* _WHAT IS EXPECTED_
Copy the records exactly. Every line must match.

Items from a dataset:
= = = =

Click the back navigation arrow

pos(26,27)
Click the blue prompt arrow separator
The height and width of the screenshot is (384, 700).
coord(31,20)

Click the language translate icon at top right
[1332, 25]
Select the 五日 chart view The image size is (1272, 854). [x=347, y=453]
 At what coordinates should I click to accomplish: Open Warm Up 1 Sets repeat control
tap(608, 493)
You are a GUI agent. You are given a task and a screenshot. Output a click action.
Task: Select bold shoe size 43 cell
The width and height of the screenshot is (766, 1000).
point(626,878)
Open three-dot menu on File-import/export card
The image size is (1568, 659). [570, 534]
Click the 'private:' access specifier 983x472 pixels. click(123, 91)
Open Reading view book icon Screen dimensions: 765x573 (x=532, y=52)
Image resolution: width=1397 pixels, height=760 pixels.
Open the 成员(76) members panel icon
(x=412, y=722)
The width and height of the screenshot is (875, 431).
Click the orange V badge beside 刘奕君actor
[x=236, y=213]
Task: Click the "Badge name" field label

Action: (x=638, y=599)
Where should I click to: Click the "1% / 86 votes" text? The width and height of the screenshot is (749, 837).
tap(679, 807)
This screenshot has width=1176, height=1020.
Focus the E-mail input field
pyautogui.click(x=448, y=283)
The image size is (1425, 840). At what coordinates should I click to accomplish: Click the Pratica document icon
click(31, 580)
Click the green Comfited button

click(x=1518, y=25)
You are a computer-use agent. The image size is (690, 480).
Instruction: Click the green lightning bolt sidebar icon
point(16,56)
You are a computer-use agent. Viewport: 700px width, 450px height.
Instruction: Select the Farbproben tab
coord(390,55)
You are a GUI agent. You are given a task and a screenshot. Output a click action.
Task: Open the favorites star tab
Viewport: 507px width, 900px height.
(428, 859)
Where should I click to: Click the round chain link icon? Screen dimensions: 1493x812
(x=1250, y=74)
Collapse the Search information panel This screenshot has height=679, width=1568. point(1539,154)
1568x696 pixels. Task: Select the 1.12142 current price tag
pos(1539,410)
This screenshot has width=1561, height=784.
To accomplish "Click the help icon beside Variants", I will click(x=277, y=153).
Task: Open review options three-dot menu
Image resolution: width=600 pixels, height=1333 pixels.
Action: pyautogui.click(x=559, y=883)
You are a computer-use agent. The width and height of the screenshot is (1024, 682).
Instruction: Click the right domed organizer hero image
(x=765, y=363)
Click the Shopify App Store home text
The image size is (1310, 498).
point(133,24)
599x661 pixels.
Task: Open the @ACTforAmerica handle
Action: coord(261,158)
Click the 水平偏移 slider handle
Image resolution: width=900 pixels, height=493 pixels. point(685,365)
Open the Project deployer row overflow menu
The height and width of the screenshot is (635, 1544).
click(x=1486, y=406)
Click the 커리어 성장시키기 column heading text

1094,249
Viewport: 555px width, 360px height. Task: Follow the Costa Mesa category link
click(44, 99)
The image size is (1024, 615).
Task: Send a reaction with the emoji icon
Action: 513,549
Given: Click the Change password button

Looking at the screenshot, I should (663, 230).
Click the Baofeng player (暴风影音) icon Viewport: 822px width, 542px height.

= = = =

* _RESPONSE TO THIS TASK_
Click the back navigation arrow

pos(26,27)
Click the blue prompt arrow separator
The height and width of the screenshot is (384, 700).
coord(31,20)

Click the language translate icon at top right
[1332, 25]
Select the 五日 chart view The image size is (1272, 854). [x=347, y=453]
 At what coordinates should I click to accomplish: Open Warm Up 1 Sets repeat control
tap(608, 493)
You are a GUI agent. You are given a task and a screenshot. Output a click action.
Task: Select bold shoe size 43 cell
The width and height of the screenshot is (766, 1000).
point(626,878)
Open three-dot menu on File-import/export card
The image size is (1568, 659). [570, 534]
Click the 'private:' access specifier 983x472 pixels. click(123, 91)
Open Reading view book icon Screen dimensions: 765x573 (x=532, y=52)
Image resolution: width=1397 pixels, height=760 pixels.
Open the 成员(76) members panel icon
(x=412, y=722)
The width and height of the screenshot is (875, 431).
Click the orange V badge beside 刘奕君actor
[x=236, y=213]
Task: Click the "Badge name" field label

Action: (x=638, y=599)
Where should I click to: Click the "1% / 86 votes" text? The width and height of the screenshot is (749, 837).
tap(679, 807)
This screenshot has width=1176, height=1020.
Focus the E-mail input field
pyautogui.click(x=448, y=283)
The image size is (1425, 840). At what coordinates should I click to accomplish: Click the Pratica document icon
click(31, 580)
Click the green Comfited button

click(x=1518, y=25)
You are a computer-use agent. The image size is (690, 480).
Instruction: Click the green lightning bolt sidebar icon
point(16,56)
You are a computer-use agent. Viewport: 700px width, 450px height.
Instruction: Select the Farbproben tab
coord(390,55)
You are a GUI agent. You are given a task and a screenshot. Output a click action.
Task: Open the favorites star tab
Viewport: 507px width, 900px height.
(428, 859)
Where should I click to: Click the round chain link icon? Screen dimensions: 1493x812
(x=1250, y=74)
Collapse the Search information panel This screenshot has height=679, width=1568. point(1539,154)
1568x696 pixels. Task: Select the 1.12142 current price tag
pos(1539,410)
This screenshot has width=1561, height=784.
To accomplish "Click the help icon beside Variants", I will click(x=277, y=153).
Task: Open review options three-dot menu
Image resolution: width=600 pixels, height=1333 pixels.
Action: pyautogui.click(x=559, y=883)
You are a computer-use agent. The width and height of the screenshot is (1024, 682).
Instruction: Click the right domed organizer hero image
(x=765, y=363)
Click the Shopify App Store home text
The image size is (1310, 498).
point(133,24)
599x661 pixels.
Task: Open the @ACTforAmerica handle
Action: coord(261,158)
Click the 水平偏移 slider handle
Image resolution: width=900 pixels, height=493 pixels. point(685,365)
Open the Project deployer row overflow menu
The height and width of the screenshot is (635, 1544).
click(x=1486, y=406)
Click the 커리어 성장시키기 column heading text

1094,249
Viewport: 555px width, 360px height. Task: Follow the Costa Mesa category link
click(44, 99)
The image size is (1024, 615).
Task: Send a reaction with the emoji icon
Action: 513,549
Given: Click the Change password button

Looking at the screenshot, I should (663, 230).
Click the Baofeng player (暴风影音) icon Viewport: 822px width, 542px height.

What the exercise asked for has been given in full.